Writers commented on Haseo's role in other media. For the anime series .hack//roots DVDTalk found Haseo to be an enjoyable protagonist, especially for viewers who have watched previous series. However, the relationship with Shino was criticized as "melodrama" by the same by the same writer, though the scenario might not come off as unrealistic. Because of Haseo's constant quest for power, his screen time during the anime was criticized as weak to the point the reviewer stopped liking it. Following Shino's coma, the media was divided whether Haseo's darker persona was interesting or not. Mania Entertainment found Haseo's skills useless in combat but liked his relationship with the Twilight Brigade as the cast's personalities are explored as the premise focuses on players interacting with each other.
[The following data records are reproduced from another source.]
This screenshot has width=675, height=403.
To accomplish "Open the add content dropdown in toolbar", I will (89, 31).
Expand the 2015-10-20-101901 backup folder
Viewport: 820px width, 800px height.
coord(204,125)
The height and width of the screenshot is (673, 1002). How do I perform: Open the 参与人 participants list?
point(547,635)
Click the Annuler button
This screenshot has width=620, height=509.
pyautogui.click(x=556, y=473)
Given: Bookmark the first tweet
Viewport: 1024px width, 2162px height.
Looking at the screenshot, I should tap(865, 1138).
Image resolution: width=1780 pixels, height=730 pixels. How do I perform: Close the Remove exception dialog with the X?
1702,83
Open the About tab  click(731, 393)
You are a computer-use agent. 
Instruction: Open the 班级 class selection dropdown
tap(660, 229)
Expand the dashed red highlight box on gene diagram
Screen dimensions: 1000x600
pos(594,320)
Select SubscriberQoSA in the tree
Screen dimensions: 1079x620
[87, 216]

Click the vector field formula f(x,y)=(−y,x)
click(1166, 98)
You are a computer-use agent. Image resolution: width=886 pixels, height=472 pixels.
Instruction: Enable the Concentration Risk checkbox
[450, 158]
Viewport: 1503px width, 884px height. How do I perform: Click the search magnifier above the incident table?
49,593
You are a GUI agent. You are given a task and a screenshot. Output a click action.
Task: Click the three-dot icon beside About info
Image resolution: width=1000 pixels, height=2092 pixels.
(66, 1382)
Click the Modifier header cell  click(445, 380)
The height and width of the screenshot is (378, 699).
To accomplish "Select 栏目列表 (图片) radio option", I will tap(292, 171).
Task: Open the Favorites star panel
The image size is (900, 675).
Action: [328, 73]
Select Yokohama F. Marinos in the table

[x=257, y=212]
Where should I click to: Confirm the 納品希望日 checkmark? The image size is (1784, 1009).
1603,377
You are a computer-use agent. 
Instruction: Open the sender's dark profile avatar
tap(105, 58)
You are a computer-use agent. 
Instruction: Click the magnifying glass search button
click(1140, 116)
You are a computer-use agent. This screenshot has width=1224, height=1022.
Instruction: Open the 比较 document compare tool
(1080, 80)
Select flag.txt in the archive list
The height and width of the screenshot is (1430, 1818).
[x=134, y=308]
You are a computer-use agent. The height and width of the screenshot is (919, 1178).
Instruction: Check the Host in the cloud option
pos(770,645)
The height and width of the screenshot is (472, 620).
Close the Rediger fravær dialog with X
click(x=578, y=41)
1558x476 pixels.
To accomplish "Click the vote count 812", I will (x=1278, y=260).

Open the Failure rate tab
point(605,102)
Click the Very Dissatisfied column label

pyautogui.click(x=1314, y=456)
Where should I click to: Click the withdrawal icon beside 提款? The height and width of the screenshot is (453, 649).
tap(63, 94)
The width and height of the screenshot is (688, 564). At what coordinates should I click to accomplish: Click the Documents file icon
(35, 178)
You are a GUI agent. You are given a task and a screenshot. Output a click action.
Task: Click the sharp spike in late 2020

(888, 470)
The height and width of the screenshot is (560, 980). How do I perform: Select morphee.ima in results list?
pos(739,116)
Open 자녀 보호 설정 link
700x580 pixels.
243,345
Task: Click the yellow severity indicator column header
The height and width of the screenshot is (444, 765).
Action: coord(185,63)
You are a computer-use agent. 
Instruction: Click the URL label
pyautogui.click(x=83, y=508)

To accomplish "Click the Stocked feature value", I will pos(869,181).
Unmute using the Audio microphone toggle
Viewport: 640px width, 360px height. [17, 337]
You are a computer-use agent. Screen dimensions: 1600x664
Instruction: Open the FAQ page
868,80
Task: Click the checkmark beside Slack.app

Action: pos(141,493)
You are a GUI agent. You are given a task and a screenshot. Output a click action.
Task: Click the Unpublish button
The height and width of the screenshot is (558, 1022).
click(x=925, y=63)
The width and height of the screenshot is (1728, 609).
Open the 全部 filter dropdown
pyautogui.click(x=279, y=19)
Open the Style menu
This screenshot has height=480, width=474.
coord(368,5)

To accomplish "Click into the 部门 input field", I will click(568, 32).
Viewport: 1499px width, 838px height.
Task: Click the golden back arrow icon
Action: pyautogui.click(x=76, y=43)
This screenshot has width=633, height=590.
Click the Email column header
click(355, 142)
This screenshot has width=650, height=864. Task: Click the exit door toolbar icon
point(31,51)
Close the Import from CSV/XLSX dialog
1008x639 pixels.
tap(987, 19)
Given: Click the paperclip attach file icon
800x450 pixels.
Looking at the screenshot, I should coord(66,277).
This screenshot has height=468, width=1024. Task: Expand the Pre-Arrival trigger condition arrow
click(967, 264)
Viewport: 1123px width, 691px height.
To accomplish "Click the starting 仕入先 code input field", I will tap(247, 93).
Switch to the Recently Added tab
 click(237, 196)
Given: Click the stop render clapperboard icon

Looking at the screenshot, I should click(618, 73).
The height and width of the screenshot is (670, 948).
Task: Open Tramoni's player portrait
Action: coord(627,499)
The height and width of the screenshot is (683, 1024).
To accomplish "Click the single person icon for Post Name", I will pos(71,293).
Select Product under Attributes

Critics have also commented on media related to the games. IGNs take on the manga earned it a positive response because Haseo's quest is compelling thanks to player killers being something that does not discourage online gamers. Despite calling him a "ruthless fighter", Carlo Santos of Anime News Network commented that Haseo's wish to save Shino makes him an appealing character. Manga News felt that Haseo was a more striking character in the manga than in other versions because his cold personality contrasts with other shonen manga protagonists. However, the reviewer criticized his change into a more traditional hero finding that Haseo loses most of his charisma following Ovan's defeat and that his love triangle with Atoli and Shino is poorly handled. Ben Leary from Mania Entertainment felt the novel version of Haseo more enjoyable due to focus on his mind. Critics have also mentioned Haseo's role in Trilogy. Though finding Haseo unlikable in the CGI film, The Fandom Post and Anime News Network felt Haseo's interactions with Atoli allowed him to mature and become a stronger character in the process.

Dengeki Online referred to Haseo as a surprisingly dark hero as he is neither innocent or pure as he shows dark traits as a result of Shino falling into a coma and thus is obsessed with revenge. This is further exemplified by his past as a player killer as he originally attacks possible suspicious player killers who could be Tri-Edge to the point the audience would find it hard to take seriously that Haseo is the trilogy's protagonist. While Haseo has setbacks and meets various people, he always remains as a dark hero. As a result, the website said he would instead resonate with people who have a middle schooler in their heart.

National Chiao Tung University noted that despite the character's negative mentality, he becomes a tragic hero when Shino falls into a coma and spends nearly his entire appearances working to save her. As he tries to solve anything through brute force, the writer noticed this changes when meeting Atoli and starts maturing as a person which is limited in the Trilogy movie. Nevertheless, Haseo's interactions with Atoli were compared with the idea of society insistes really on playing online video games. While Trilogy revolves mostly around Haseo's anger when dealing with Tri-Edge and achieving revenge, the film makes heavy emphasis on developing a romance between Haseo and an infected Atoli; songs by Tomoyo Mitani that detail the couple when Haseo saves Atoli not by brute force but instead by comforting her.

In a feature article, RPGamer praised the development involving the duo of Haseo and Atoli in the trilogy, noticing their mutual interest is well handled as they are portrayed as realistic teenagers falling in love with each other despite meeting initial out of pure little interest. Capsule Monster also praised Haseo's design for its continuous evolutions in the .hack games as he keeps becoming capable of wielding new types of weapons. The same site positively compared with Kirito from Sword Art Online for coming across as more appealing as a result of his own skills while dealing with guilds as well as coming across with different type of quests related to damsels in distress. In the book The Anime Ecology: A Genealogy of Television, Animation, and Game Media, Haseo and Tsukasa are regarded as negative stereotypes of gamers as both are sometimes featured trapped in the game for several cycles of violence. Famitsu enjoyed Haseo's 5th Form due to his multiple abilities despite losing his original weapons and looked forward to his journey to find the missing Ovan.